# [What you need to do]
Reproduce, word for word, all of the records; the pictures stay out.

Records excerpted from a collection

═══

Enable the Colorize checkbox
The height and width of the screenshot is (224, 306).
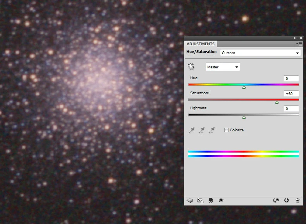tap(226, 130)
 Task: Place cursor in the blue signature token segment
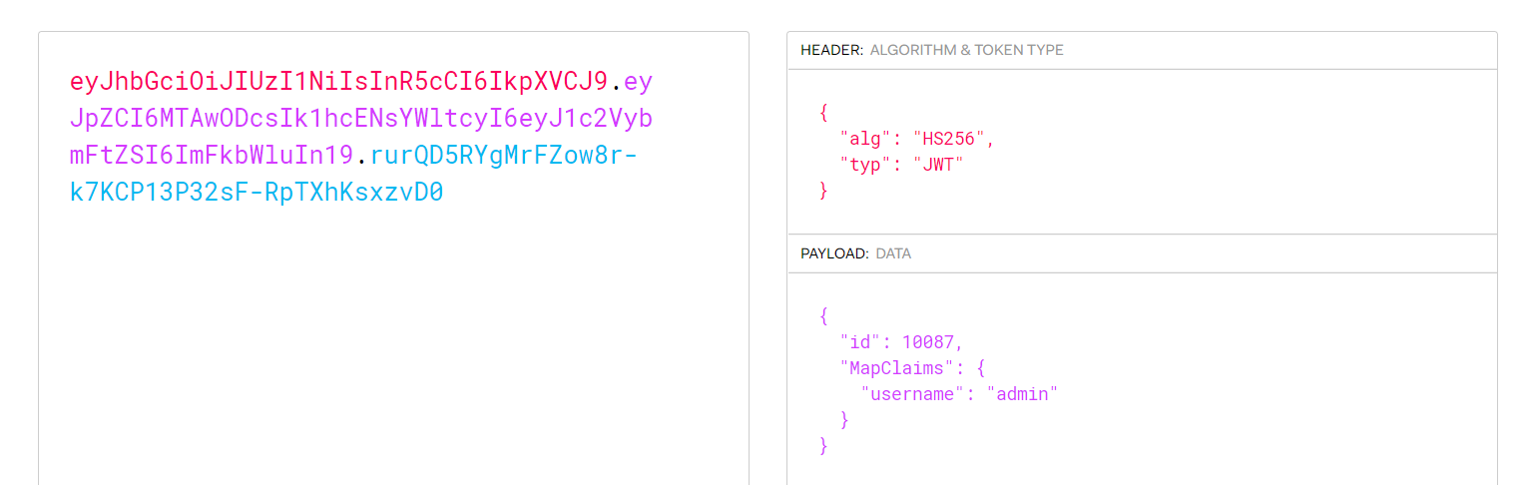coord(353,174)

═══

# [Reply]
Enable the Colorize checkbox
The height and width of the screenshot is (224, 306).
tap(226, 130)
 Task: Place cursor in the blue signature token segment
coord(353,174)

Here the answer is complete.